El nuevo sistema de financiación se aplicó inmediatamente con el resultado, según el historiador Eduardo González Calleja, de que los ayuntamientos tuvieron "mayores recursos ordinarios y extraordinarios" con los que "pudieron ejecutar obras públicas y mejorar los servicios indispensables (enseñanza, sanidad) para brindar un mínimo de nivel de vida y de consumo a los vecinos". Pero este aumento del gasto municipal —que pasó de representar en 1924 el 14% del gasto total de las Administraciones Públicas al 15,8 en 1926— supuso también el incremento de la deuda municipal que pasó de 792 millones en 1923 a 1.388 en 1929.

El reconocimiento de la autonomía financiera de los municipios chocó con la Diputación Foral de Navarra que envió una delegación a Madrid, que se entrevistó con Calvo Sotelo, con Primo de Rivera y con el rey, para advertirles que la Ley Paccionada de 1841 preveía la intervención directa de la Diputación Foral en la administración económica de los municipios navarros.
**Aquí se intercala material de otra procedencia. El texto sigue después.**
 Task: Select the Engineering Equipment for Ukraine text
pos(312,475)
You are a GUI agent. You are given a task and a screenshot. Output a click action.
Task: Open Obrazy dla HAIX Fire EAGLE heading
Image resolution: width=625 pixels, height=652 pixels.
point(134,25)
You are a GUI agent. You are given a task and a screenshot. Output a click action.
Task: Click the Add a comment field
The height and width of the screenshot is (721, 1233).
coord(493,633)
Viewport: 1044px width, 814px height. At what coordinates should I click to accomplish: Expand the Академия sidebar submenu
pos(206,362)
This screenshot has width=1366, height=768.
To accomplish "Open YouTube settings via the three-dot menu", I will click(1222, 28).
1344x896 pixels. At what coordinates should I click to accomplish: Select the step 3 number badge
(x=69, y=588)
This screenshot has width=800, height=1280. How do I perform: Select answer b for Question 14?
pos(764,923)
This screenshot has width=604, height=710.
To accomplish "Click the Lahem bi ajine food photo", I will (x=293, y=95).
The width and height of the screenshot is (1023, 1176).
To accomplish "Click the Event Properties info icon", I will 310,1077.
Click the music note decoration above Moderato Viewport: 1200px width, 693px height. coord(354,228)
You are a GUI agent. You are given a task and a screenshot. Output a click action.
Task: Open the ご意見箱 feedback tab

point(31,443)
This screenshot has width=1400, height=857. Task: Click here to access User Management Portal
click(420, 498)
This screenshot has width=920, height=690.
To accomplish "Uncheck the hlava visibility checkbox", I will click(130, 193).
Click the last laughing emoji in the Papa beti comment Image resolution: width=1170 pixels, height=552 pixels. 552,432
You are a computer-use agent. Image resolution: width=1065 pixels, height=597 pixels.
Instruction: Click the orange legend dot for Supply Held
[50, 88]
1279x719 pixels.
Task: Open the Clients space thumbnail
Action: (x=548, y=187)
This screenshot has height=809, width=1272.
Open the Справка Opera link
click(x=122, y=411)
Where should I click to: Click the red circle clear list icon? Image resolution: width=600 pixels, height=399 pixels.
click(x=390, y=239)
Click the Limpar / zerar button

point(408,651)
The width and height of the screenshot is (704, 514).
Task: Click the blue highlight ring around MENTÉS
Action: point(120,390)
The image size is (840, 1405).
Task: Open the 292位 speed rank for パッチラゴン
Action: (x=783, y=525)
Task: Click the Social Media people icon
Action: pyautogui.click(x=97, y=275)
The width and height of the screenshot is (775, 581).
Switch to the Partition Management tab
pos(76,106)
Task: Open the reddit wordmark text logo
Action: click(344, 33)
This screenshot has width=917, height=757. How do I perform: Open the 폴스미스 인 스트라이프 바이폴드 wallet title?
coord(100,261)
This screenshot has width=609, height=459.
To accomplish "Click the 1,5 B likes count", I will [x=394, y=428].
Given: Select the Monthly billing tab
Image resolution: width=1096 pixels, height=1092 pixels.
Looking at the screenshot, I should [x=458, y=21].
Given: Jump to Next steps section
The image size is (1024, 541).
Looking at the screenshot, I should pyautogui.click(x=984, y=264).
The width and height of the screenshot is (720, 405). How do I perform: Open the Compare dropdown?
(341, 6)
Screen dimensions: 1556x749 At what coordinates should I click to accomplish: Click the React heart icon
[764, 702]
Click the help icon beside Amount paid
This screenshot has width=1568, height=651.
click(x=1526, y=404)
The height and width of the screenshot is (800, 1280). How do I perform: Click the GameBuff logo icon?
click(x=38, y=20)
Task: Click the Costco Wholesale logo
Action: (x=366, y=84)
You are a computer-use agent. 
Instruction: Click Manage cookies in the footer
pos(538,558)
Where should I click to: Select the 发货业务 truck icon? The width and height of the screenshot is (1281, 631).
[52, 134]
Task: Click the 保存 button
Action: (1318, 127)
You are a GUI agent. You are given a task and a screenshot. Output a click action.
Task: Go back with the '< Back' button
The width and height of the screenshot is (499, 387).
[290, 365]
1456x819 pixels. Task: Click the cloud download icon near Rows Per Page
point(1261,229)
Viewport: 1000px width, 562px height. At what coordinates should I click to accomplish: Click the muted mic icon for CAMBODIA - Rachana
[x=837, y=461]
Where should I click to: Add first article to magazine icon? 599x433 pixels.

La Dictadura cedió enseguida. En una Real Orden de 11 de abril de 1924 se reconoció que el Estatuto municipal se aplicaría en Navarra solo en «lo que no se oponga al régimen establecido por la Ley de 16 de agosto de 1841» y además concedía a la Diputación foral la facultad de «dictar las reglas necesarias para armonizar su régimen privativo con la autonomía que el Estatuto concede a todos los Ayuntamientos de la Nación».

La prometida democratización de los ayuntamientos no se produjo porque las elecciones nunca se celebraron. Durante toda la Dictadura los concejales y los alcaldes fueron designados por los gobernadores civiles, a su vez nombrados por el gobierno, "con el objeto no declarado de contar con corporaciones monolíticas de la Unión Patriótica", según Eduardo González Calleja.